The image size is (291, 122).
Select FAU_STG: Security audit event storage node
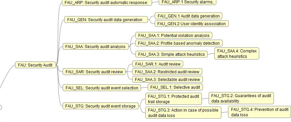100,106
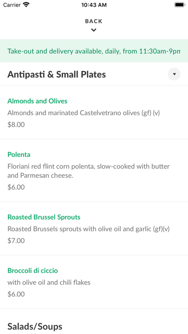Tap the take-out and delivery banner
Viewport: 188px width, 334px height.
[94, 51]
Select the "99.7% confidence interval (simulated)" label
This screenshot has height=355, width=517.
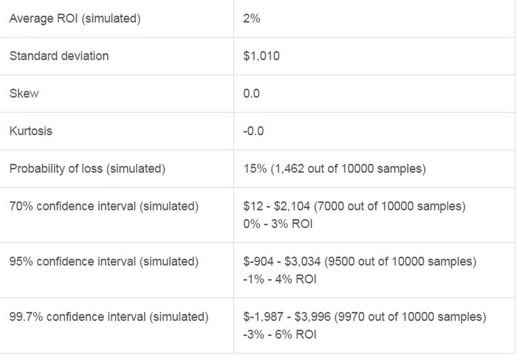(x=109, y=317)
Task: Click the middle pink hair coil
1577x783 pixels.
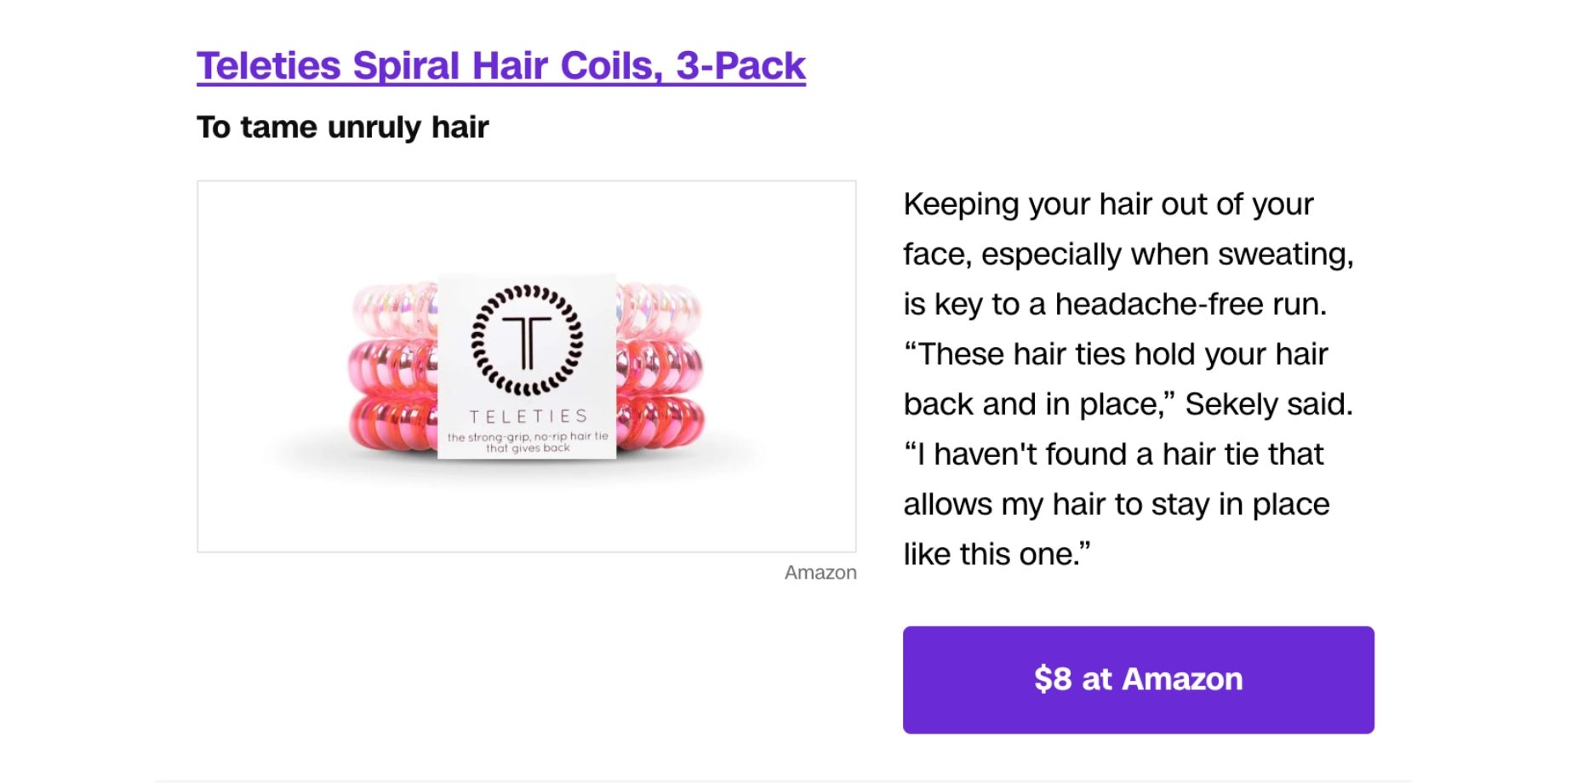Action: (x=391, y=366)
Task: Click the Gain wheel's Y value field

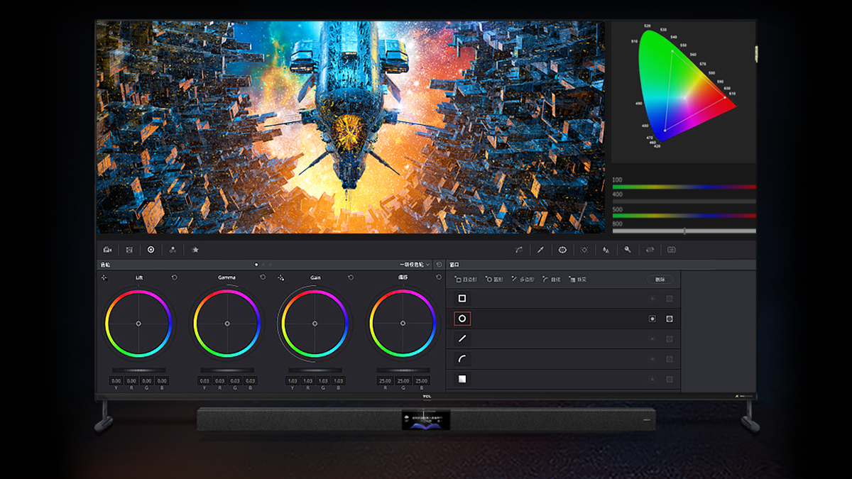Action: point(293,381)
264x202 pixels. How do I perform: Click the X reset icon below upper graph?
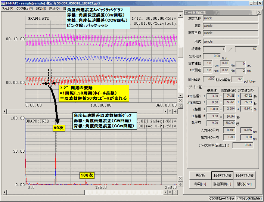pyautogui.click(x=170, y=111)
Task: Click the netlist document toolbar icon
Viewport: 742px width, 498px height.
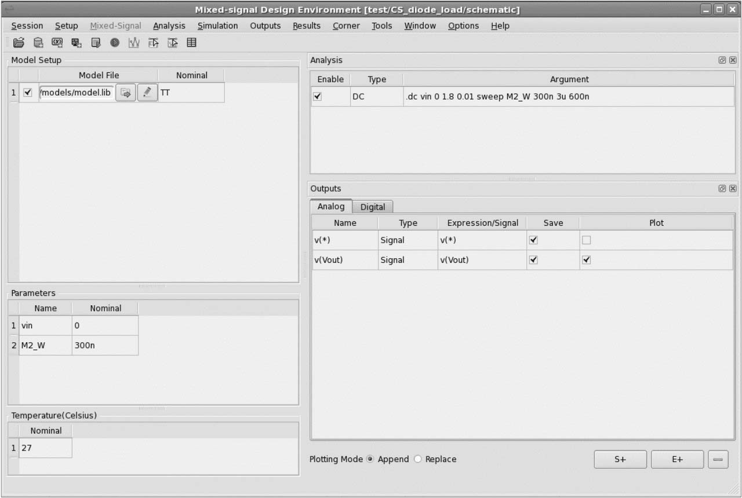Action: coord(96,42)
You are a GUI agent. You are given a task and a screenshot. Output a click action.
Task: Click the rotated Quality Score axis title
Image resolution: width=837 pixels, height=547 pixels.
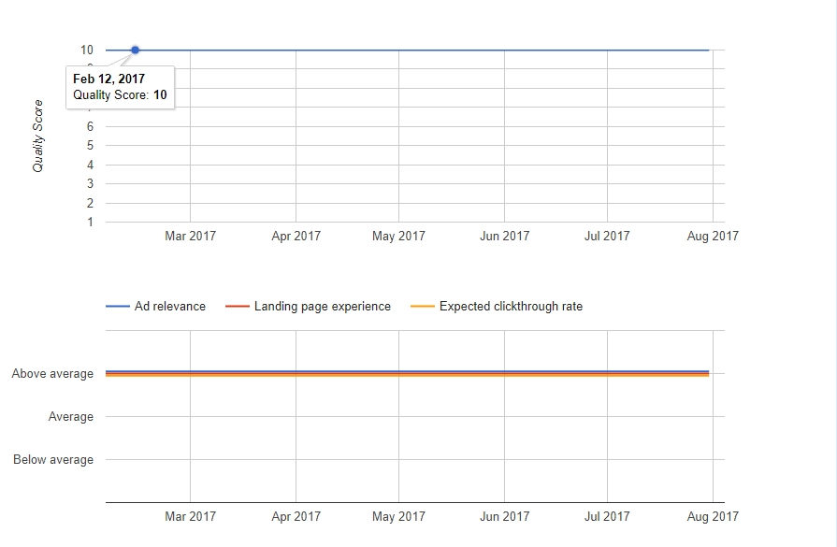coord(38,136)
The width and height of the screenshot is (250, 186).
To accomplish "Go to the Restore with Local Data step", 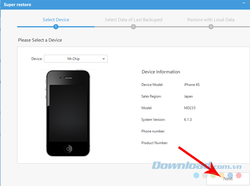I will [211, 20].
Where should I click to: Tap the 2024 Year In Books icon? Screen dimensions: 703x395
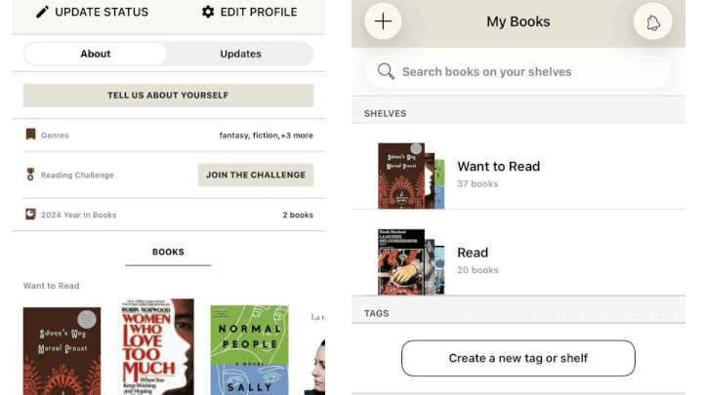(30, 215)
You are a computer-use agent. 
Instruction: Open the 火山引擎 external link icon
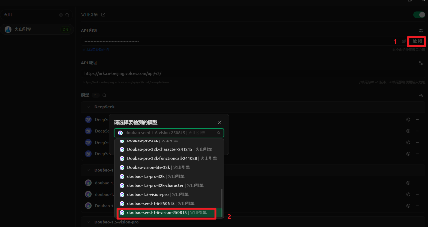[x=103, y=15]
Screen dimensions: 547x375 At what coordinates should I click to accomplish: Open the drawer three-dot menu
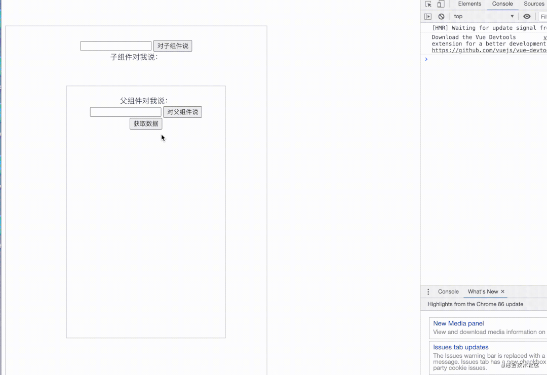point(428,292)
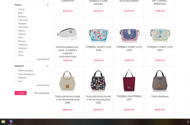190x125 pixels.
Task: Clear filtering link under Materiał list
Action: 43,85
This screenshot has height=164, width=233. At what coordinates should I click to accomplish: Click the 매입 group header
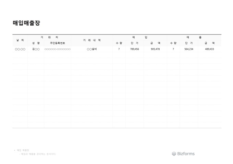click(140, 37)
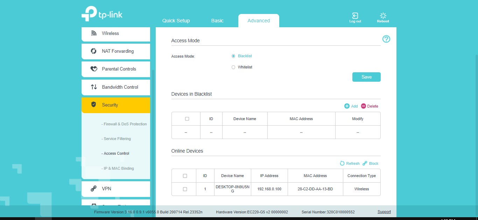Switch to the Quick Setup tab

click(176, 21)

What to work on -
Show all lines in the entries above where the string "agent" appears.

Task answer -
You are a GUI agent. You are given a task and a screenshot. Output a click action.
You are a computer-use agent. 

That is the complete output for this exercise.